Rather than try to summarize the impact she left on this world, those who loved her say it best:

“I will miss sleeping next to her.” Jerikka Palmer, great-granddaughter

“I loved when she would wake up extra early to make eggs for me and she never forgot to turn on my favorite show strawberry shortcake and also I loved when she would give me her lip liners; the smell always reminded me of her.” Ava Funk “adopted” granddaughter.
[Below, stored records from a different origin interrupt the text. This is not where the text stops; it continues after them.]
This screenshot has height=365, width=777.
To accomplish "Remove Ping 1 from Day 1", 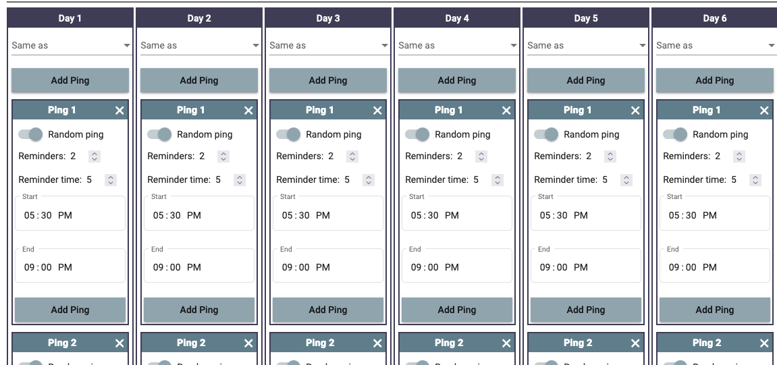I will (x=119, y=111).
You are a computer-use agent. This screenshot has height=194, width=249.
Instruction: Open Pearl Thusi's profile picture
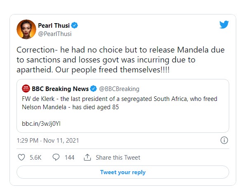pyautogui.click(x=26, y=29)
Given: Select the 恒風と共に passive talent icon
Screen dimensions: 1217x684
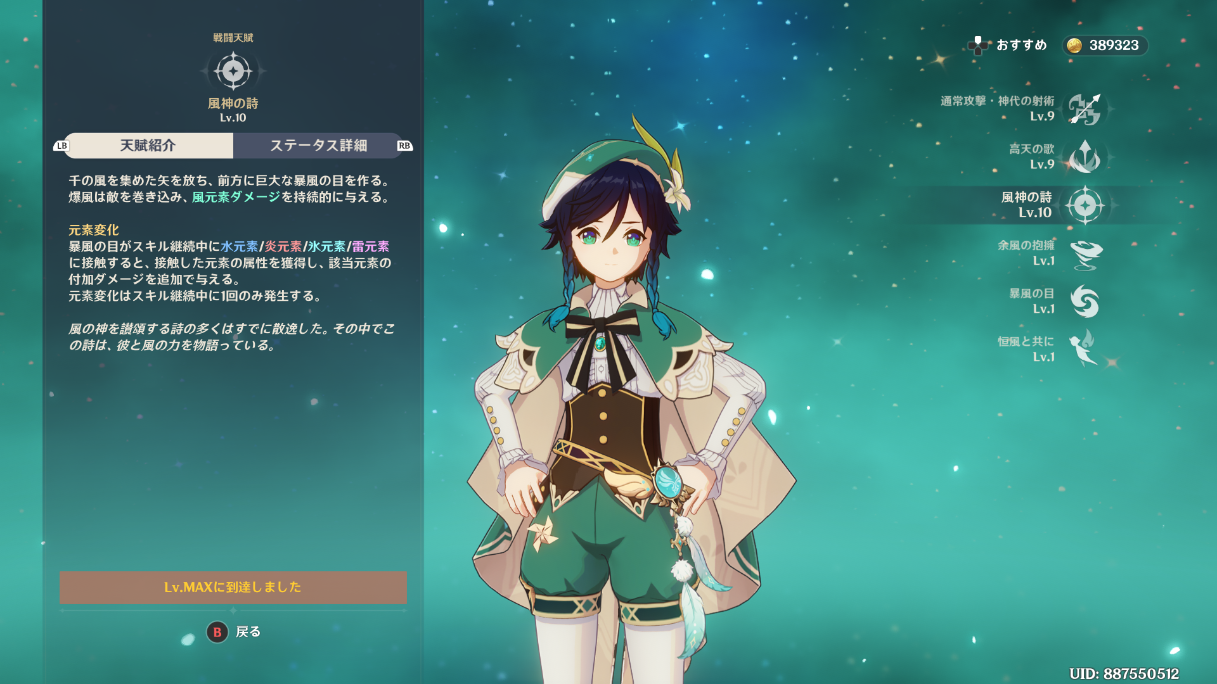Looking at the screenshot, I should pyautogui.click(x=1084, y=348).
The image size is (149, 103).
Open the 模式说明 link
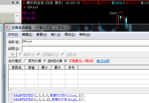pos(103,61)
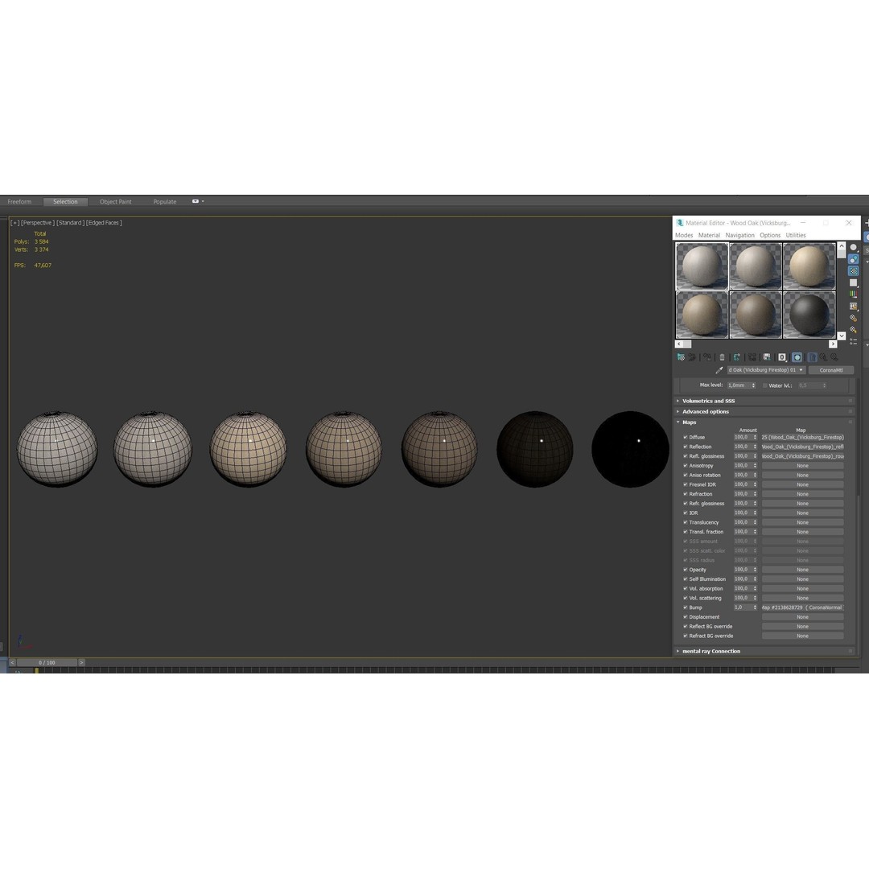Click the Anisotropy None map button

pyautogui.click(x=801, y=465)
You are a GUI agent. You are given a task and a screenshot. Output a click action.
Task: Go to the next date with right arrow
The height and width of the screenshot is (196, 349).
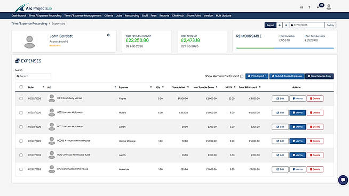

“I learned the invaluable importance of owning a top-tier vacuum because of grandma. One time, grandma came over to visit us for a week or so when I was still pretty young. Grandma went on a rampage about the lack of quality in my mom’s vacuum. A belt or something broke in it when grandma was trying to use it and she just went off for the next 30 minutes about how important it is to have a quality vacuum that lasts. We were in the car to get the vacuum fixed and she spent the entire ride talking about vacuums. I was pretty young, so I didn’t care about vacuums. At all. So the whole thing cracked me up. I’d never seen grandma so upset before… And it was over a vacuum ” Alex Bailey, grandson

“One thing I’ll miss is trying to bake with her. I’ll never forget our coconut cake disaster.” Maigon Nuse, granddaughter

“I will always be grateful for all the years I spent living in the same house as her. She listened, made me laugh, and gave advice whenever I needed it. Having her to talk to after school, during bad breakups, or the morning after a night out shaped who I am today.” Tasha Wise, granddaughter

“She always had gummy bears.” Austin Adams, grandson

“She was the sweetest and most caring person I have ever met. She will be a ray shining sun beaming down upon us from heaven.” JR Reed, grandson

“I will miss her mischievous smile that she had when she was trying to get her way. I will miss watching her make quilts, and the pure joy she had in making them so special.” Lisa Beth Dodson “adopted” daughter.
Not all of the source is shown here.